If their only weapon is scandal mongering, they give the public no reason to vote for them other than to throw the other bums out. But if in the process they can prove the scandals are the inevitable outgrowth of a dangerous ideology, they can sell themselves, by negative implication, as possessors of an alternative, superior ideology.

So when you hear them shifting gears in criticizing Judge Alito, from the subject of abortion to his "expansive views of executive authority," understand they are trying to tie together most of the formless slanders they've hurled at the president over the last five years.

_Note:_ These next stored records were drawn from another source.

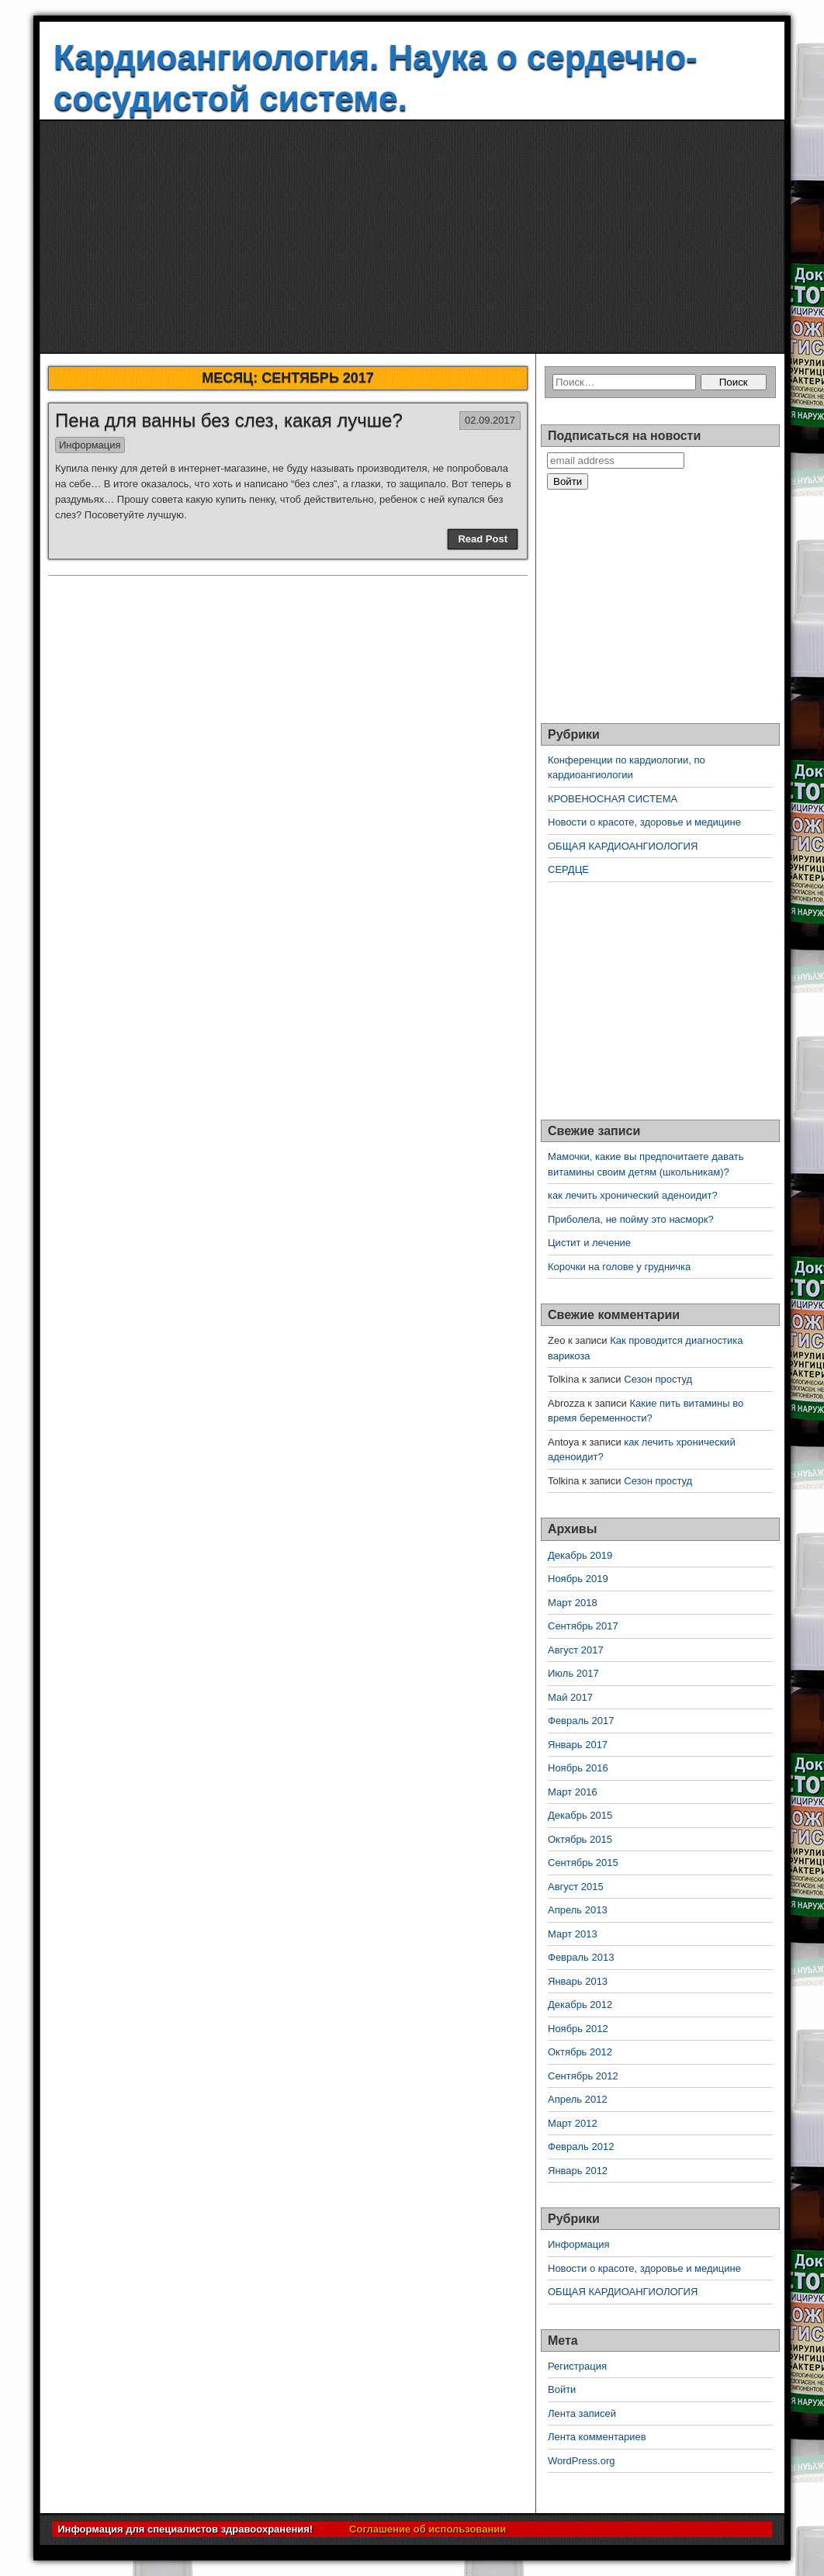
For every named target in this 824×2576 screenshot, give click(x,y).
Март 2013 (572, 1934)
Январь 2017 (578, 1744)
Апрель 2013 (578, 1910)
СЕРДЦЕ (568, 869)
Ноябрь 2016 (578, 1768)
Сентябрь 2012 (583, 2076)
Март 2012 (572, 2123)
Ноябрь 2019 (578, 1578)
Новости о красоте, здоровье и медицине (644, 822)
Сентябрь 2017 (583, 1626)
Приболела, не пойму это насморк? (631, 1219)
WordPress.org (581, 2461)
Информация (90, 445)
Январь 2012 (578, 2170)
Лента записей (582, 2413)
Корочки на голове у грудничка (619, 1266)
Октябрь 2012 (580, 2052)
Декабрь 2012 (580, 2004)
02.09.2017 (490, 420)
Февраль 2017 (581, 1720)
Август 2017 (576, 1650)
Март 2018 (572, 1602)
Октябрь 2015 (580, 1839)
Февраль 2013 (581, 1957)
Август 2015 (576, 1886)
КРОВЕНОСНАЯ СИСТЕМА (612, 799)
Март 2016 (572, 1792)
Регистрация (577, 2366)
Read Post (482, 539)
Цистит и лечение (589, 1242)
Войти (562, 2389)
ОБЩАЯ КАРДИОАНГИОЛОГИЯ (623, 846)
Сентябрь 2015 (583, 1862)
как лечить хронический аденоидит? (633, 1195)
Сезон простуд (658, 1379)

The theme is that conservatives are freedom-loathing, war-hungry tyrants who can't be trusted with the presidency: They "stole" the election in 2000, denying voters their elective freedom. They "unilaterally" attacked Iraq by tricking congressional Democrats. They are "spying" on innocent Americans. They are stifling dissent in the "plantations" of Congress. President Bush is a stubborn, close-minded autocrat, unwilling to admit his "mistakes." He is surrounding himself with judges who will enable his "executive excesses" and slap down any congressional checks on his power.

Democrats deserve an A for effort, but their strategy isn't likely to succeed. In addition to the flagrant untruthfulness of their allegations, they still aren't presenting an alternative policy agenda. They don't dare come all the way out of the closet with it, or they'll suffer even worse at the polls.